-- Start INFORMATION GIVEN --

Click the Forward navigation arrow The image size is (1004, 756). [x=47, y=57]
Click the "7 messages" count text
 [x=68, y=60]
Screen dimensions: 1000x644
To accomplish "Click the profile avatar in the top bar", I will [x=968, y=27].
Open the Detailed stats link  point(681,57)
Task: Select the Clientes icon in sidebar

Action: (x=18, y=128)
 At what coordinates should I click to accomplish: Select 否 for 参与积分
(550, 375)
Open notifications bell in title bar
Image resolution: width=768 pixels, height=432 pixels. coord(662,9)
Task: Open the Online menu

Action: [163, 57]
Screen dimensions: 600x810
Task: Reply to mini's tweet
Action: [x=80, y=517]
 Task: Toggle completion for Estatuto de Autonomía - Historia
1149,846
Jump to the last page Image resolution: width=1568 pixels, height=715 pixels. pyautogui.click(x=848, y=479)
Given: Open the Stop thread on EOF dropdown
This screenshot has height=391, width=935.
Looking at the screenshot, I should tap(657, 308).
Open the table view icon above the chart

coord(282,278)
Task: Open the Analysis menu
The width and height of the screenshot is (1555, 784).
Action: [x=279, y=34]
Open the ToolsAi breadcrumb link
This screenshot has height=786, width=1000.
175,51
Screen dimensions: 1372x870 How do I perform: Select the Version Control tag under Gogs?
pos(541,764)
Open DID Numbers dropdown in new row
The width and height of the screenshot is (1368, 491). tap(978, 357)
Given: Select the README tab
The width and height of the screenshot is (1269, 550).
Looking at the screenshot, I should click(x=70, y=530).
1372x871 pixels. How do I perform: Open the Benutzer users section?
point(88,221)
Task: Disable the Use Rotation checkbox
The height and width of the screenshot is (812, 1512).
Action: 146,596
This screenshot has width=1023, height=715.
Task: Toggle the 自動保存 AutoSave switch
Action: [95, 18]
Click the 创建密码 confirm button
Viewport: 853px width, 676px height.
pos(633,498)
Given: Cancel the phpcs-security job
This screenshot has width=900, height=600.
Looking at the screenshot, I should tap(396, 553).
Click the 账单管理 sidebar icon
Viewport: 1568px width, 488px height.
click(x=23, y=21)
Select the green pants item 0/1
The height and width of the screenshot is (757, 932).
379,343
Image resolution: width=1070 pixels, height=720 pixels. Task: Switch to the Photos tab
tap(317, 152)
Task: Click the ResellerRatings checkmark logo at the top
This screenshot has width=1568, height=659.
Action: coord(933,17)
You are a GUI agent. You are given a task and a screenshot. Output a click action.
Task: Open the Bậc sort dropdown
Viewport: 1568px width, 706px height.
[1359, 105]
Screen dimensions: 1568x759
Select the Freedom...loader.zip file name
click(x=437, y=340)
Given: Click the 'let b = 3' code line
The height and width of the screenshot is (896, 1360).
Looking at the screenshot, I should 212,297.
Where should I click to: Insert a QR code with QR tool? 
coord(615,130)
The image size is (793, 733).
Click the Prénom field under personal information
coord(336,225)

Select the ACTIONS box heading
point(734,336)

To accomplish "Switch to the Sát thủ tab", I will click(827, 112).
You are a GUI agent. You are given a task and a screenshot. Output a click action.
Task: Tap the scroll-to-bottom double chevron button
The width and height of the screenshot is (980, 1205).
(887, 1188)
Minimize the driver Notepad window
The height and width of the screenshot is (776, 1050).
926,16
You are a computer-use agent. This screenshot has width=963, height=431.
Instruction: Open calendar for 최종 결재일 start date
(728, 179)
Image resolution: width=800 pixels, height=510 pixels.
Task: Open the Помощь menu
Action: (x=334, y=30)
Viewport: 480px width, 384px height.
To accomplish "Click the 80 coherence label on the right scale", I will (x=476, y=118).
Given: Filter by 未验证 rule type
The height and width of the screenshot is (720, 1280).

-- End INFORMATION GIVEN --

*BRIEF:* Reproduce the rows above verbatim, starting with the line that contains "Task: Open the Analysis menu" and continuing through the line that contains "The width and height of the screenshot is (1368, 491).".

*IN RESPONSE:*
Task: Open the Analysis menu
The width and height of the screenshot is (1555, 784).
Action: [x=279, y=34]
Open the ToolsAi breadcrumb link
This screenshot has height=786, width=1000.
175,51
Screen dimensions: 1372x870 How do I perform: Select the Version Control tag under Gogs?
pos(541,764)
Open DID Numbers dropdown in new row
The width and height of the screenshot is (1368, 491). tap(978, 357)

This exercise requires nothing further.